## Exercise prompt
In the listing that follows, the range to quote begins at the line that has "You are a computer-use" and ends after the line that has "Instruction: Tap the Sell Now - $29 button"; quote it verbatim and add nothing.

## Data
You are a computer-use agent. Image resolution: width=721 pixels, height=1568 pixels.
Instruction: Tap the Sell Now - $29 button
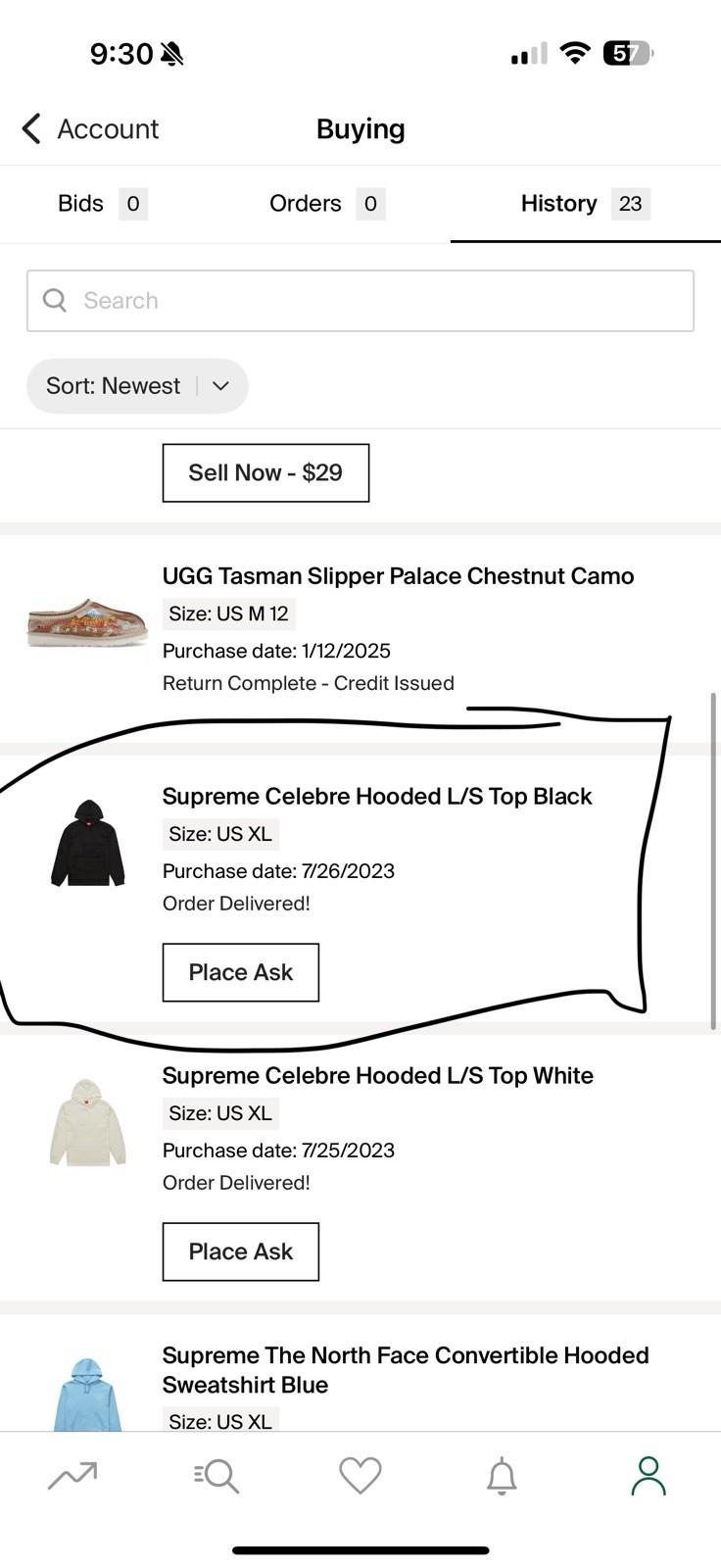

--

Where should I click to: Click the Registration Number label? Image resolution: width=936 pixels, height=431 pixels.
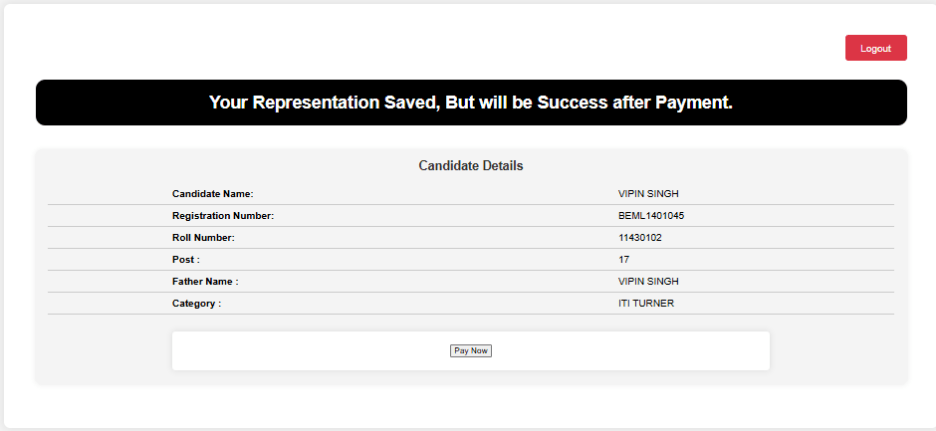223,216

* * *

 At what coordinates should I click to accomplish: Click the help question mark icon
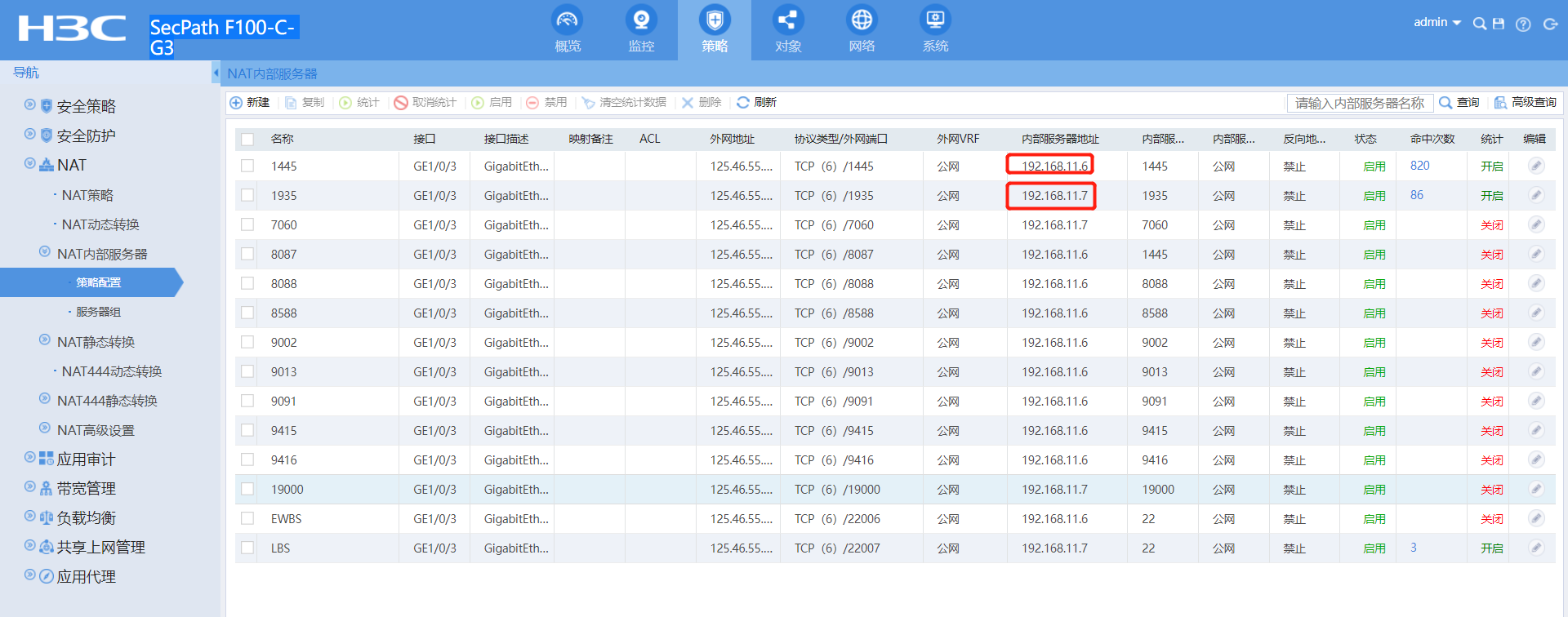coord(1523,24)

## Exercise answer
You are a computer-use agent. Image resolution: width=721 pixels, height=1568 pixels.
Instruction: Tap the Sell Now - $29 button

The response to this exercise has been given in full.